_What the exercise asks_:
Can you resume the passage about recovered memories and mental illness, writing on from its last sentence?

──────── Passage shown ────────

I wonder where Gotkin is now. Sometimes I wonder if she has had a relapse. When she speaks of the agony of recovering her memories, it makes your scalp crawl:

"I wanted to be crazy, to be sick, to be dead. I wanted to cut my wrists, take pills, jump off a dam, lie down on the railroad tracks as the train pulled out of Grand Central Station. Anything to blot out this knowledge. 'How could this be?' I asked myself, over and over, an incantation against evil."


Gotkin is a little vague about who in her family actually abused her, but one wonders what the fallout was. Published in a memoir as "fact", these are immensely powerful allegations, and they aren't backed up by anything solid. Back then, memories were enough: for a while. Then the whole thing went haywire. It sputtered, spun around a few times, and disappeared.


The anti-psychiatry movement has been around for a long time, and it would have us believe that there are no good psychiatrists, no good drugs, no good therapy at all. In truth, I believe that human beings grope around, sometimes (though not always) with good intention, to try to help people whose brains have sprung like a tightly-wound coil. I can't believe all psychiatrists are sadists or patriarchal misogynists. Some of them are women, for God's sake (though my own experience tells me that female psychiatrists can be the worst oppressors of all).


The truth is, we don't understand mental illness very well because the brain is an exceedingly complex organ, an organ which must try to understand itself. We use our brain to understand our brain. Luckily our spleens don't have to do that. Genetics, environment, personality, family history, and (yes!) abuse all play vital roles in how a person's brain develops.

──────── Recorded information ────────

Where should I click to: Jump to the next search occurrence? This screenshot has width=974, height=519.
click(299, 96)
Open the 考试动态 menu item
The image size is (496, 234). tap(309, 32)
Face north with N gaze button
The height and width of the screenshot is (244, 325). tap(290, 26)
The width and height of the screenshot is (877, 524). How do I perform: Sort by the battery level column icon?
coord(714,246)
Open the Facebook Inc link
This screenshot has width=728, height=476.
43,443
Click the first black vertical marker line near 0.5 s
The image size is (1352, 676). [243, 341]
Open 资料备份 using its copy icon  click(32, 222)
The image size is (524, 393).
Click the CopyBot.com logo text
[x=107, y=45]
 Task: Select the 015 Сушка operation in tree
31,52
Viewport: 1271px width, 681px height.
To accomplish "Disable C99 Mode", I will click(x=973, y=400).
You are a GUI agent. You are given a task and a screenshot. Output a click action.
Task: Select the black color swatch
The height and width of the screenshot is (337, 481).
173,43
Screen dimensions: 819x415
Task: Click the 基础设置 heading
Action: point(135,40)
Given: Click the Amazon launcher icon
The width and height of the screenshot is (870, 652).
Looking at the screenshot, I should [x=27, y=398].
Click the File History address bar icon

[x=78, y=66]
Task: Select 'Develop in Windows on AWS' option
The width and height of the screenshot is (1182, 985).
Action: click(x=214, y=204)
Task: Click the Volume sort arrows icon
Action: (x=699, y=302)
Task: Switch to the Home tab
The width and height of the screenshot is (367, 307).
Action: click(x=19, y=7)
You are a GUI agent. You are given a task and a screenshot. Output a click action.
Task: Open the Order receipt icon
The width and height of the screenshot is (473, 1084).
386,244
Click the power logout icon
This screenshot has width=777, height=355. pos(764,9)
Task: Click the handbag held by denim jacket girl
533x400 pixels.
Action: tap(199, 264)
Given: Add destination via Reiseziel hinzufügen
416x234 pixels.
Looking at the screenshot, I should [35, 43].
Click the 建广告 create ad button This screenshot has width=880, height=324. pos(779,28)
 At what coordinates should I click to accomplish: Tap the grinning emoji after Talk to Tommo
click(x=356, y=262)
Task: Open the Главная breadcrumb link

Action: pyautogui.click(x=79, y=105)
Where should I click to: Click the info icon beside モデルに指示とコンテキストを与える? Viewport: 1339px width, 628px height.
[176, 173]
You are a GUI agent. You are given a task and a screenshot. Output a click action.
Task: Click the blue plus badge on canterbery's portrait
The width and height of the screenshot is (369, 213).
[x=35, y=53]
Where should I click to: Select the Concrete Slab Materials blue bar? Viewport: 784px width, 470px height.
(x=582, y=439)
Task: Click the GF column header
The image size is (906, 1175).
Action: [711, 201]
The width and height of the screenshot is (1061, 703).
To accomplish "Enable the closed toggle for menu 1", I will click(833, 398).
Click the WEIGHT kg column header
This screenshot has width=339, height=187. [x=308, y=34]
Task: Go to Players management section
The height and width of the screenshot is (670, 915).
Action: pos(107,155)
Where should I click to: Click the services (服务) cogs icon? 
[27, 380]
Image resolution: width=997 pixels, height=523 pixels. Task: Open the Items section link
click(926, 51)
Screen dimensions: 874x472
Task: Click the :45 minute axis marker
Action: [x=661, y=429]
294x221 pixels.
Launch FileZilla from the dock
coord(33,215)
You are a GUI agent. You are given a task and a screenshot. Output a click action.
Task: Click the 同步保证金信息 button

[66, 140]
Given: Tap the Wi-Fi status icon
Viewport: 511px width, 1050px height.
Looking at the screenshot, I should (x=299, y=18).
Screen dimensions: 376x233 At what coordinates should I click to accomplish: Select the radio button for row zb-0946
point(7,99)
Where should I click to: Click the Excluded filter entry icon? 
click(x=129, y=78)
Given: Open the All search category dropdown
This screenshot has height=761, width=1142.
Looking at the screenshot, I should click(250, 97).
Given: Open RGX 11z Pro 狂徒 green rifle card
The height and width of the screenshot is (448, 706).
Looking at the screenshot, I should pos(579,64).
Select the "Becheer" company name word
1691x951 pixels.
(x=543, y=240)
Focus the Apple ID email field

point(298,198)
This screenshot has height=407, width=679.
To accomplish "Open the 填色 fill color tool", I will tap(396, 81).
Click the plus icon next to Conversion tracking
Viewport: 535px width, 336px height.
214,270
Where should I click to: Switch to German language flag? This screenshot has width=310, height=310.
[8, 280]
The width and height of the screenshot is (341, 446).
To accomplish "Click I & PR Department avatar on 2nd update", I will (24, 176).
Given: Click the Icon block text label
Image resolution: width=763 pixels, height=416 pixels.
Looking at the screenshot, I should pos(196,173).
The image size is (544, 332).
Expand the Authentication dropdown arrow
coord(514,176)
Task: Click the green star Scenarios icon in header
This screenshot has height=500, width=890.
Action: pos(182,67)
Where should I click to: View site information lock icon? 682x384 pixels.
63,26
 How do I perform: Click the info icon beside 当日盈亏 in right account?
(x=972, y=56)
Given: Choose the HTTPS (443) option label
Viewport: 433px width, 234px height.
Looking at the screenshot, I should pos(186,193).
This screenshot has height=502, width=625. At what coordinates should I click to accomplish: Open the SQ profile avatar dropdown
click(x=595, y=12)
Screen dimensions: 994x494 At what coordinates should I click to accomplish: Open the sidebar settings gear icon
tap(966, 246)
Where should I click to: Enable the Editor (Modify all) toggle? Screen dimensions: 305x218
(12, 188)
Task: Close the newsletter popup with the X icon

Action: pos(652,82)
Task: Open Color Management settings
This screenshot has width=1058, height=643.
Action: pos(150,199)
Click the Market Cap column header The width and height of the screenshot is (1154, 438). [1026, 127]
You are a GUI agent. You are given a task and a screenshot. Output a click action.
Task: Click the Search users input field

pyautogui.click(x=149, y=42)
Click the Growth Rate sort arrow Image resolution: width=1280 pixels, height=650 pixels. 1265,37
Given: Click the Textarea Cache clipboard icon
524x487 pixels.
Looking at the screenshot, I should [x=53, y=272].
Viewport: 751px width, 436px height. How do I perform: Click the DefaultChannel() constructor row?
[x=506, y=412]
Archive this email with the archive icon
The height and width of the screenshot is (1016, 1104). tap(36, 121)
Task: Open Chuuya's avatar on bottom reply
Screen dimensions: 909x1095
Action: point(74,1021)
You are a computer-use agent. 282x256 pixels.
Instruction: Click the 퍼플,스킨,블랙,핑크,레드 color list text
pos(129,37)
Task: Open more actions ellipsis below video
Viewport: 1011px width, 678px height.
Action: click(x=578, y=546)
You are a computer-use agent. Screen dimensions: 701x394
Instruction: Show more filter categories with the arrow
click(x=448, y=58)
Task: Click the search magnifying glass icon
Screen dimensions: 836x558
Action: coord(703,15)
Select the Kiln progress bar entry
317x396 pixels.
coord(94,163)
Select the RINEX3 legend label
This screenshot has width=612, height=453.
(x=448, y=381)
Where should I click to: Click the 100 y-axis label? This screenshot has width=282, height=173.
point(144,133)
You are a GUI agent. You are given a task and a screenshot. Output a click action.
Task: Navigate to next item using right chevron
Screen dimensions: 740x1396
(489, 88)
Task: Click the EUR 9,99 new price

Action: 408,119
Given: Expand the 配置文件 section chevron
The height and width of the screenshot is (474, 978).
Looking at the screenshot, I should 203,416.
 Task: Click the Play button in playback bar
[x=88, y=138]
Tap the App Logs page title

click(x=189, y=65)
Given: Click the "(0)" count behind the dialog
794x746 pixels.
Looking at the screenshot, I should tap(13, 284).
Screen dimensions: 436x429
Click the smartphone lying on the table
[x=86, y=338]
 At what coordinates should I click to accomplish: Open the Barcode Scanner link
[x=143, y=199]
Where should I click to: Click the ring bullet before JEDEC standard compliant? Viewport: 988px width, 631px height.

────────

_Output of the exercise_:
OK, here's the theory of the day. (It's my blog, and I'll theorize if I want to.) I think some people are born with a vulnerability for mental illness entwisted into their DNA, but if they are nurtured in a home which is loving and supportive, they may just escape the horror and turn into artists or opera singers or Steven Spielberg. But here's the problem. If you're born with a genetic predisposition, it's likely that those around you (especially your parents) also have this predisposition, which may be manifested in its full-blown form. So how do they know how to love and nurture an unusually sensitive, emotionally vulnerable child? Will they have the psychological supplies, when their illness already takes up so much space that it's more like a space-and-a-half?


Mental illness is so hated, dreaded, and abhorred in this culture that it spawns considerable self-hatred in those who endure it. This doesn't help in treatment, because it leads to some pretty powerful self-defeating behaviour. Often, addictions and other compulsive behaviours get tangled into the mix, making recovery difficult, if not impossible. I'm not blaming the victim here, just stating something that somehow never gets stated. Like Janet begging for shock treatments, a person with mental illness can be her own worst enemy. To get better, significantly better, you simply have to get on your own side.

I am tired now. This post is probably not very well-organized, but it's not an essay, just some thoughts, thoughts deeply distilled over many, many years. This is a monster topic for me, because it affected me so dramatically 20 years ago. Where are all the women who told their hair-raising stories in The Courage to Heal? Whither the survivors? What are their lives like today?


I can't say. I can only put one foot in front of the other.